Evidentemente non si possono stabilire tariffe, né costi standard, perché bisogna tenere sempre conto della collocazione territoriale dell'ufficio, del contesto sociale in cui si deve operare, dei livelli di vita del Paese. Quello che si è voluto stabilire è il principio della sobrietà. E devo dire che gli organismi che rientrano nella nostra sfera eccellono proprio perché i costi amministrativi sono contenuti.

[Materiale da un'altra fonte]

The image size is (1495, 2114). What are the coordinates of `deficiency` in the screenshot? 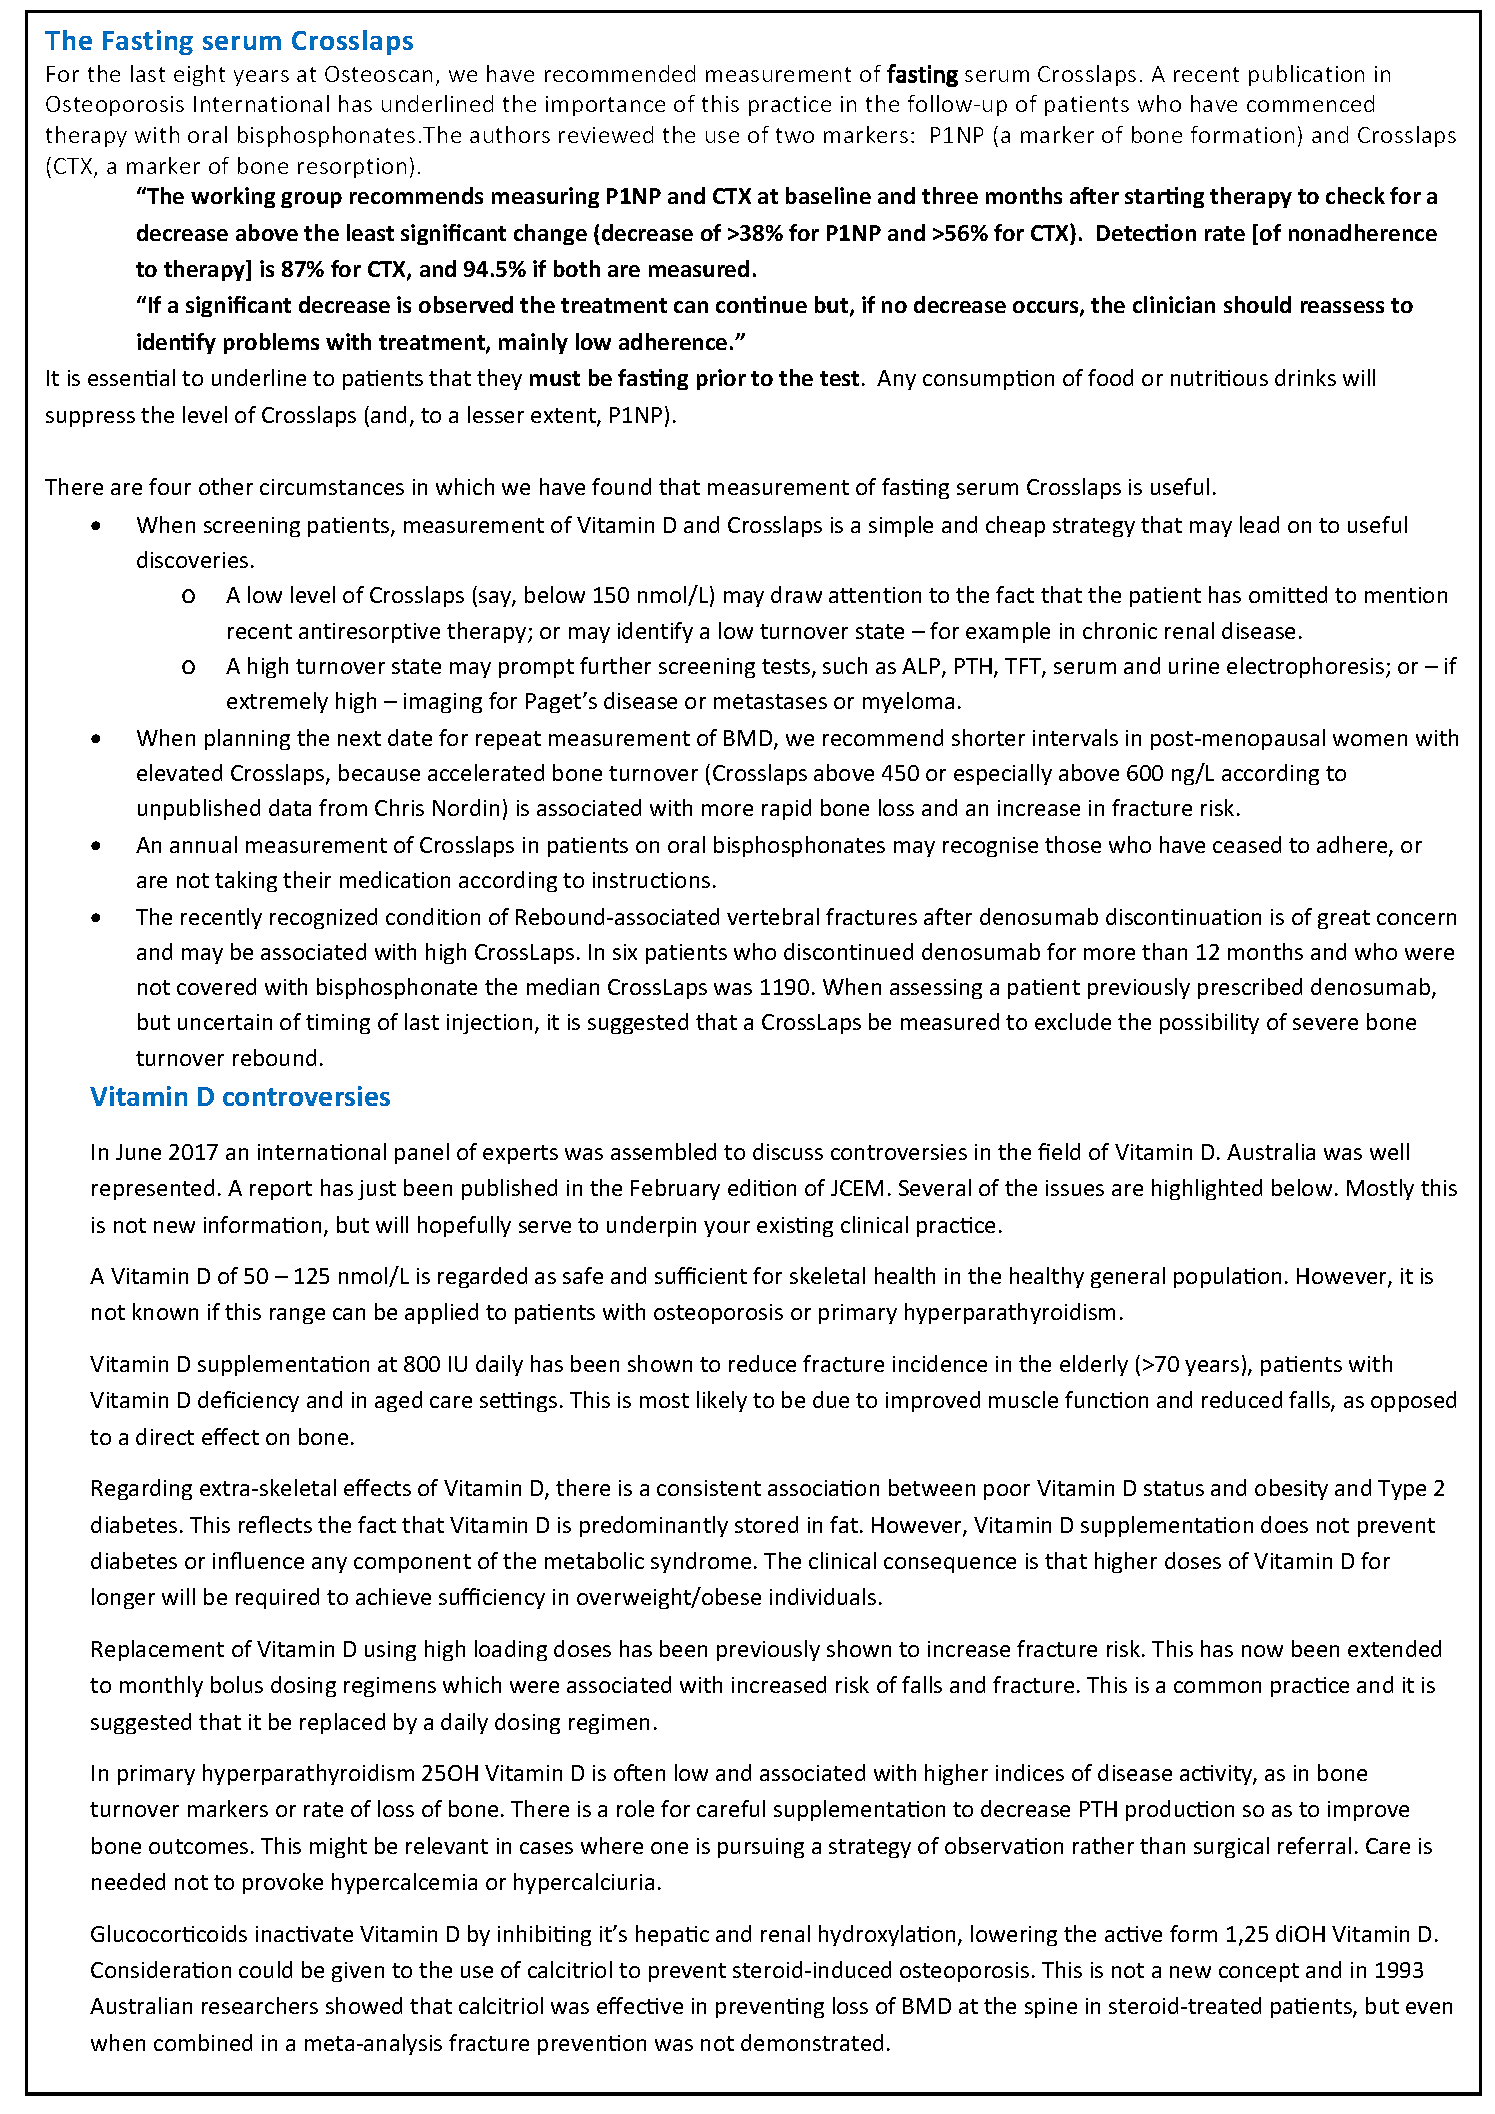 It's located at (248, 1401).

Può tradurre questa sobrietà in cifre?

Tendenzialmente i costi amministrativi incidono in una proporzione quantificabile intorno al 10 per cento del budget degli organismi di carità. Ci sono organismi non cattolici, nazionali e internazionali, le cui spese amministrative raggiungono il 40 e anche il 50 per cento. In questo senso io credo che i nostri organismi siano esemplari.

Programmi per il 2013?

Menziono solo due importanti appuntamenti. Innanzitutto la nostra assemblea plenaria, in programma dal 17 al 19 gennaio su un tema di grande rilievo: «L'antropologia cristiana e la nuova etica globale». Una delle grandi sfide di fronte alle quali ci troviamo oggi è costituita da una concezione della persona promossa dagli organismi internazionali che non sempre coincide con il sentire cristiano. Lo ha accennato anche il Pontefice nel suo discorso alla Curia romana del 21 dicembre scorso. Siamo convinti che l'antropologia fondata nella rivelazione cristiana può essere una grande risorsa anche per il mondo moderno. Vogliamo perciò rilanciare la visione cristiana dell'uomo nell'attività di promozione umana. Quando ci impegniamo per lo sviluppo dobbiamo infatti chiederci: quale uomo vogliamo costruire? qual è l'obiettivo del nostro intervento? Domande fondamentali, se vogliamo capire quale potrà essere il nostro contributo dentro la comunità internazionale e per lo sviluppo dei popoli. L'altro grande appuntamento è costituito da un incontro più ristretto che si svolgerà il 4 e 5 marzo e sarà rivolto a studiosi dell'area tedesca che hanno già una certa esperienza in materia, per discutere sulla distinzione tra teologia della carità e dottrina sociale della Chiesa. È un campo abbastanza nuovo da approfondire; anche Benedetto XVI ne ha parlato in due encicliche, la Deus caritas est sul fondamento teologico dell'attività di carità e la Caritas in veritate sulla dottrina sociale. Dunque si tratta di un seminario di studi che procederà sui binari indicati dal Papa per cercare di individuare punti di attiguità e di distinzione tra le due discipline. L'una infatti riguarda direttamente una dimensione fondamentale della Chiesa in quanto tale; l'altra invece è una parola della Chiesa sulla società. Confido che sarà un dibattito fecondo, destinato a contribuire al chiarimento dell'orizzonte della nostra attività caritativa.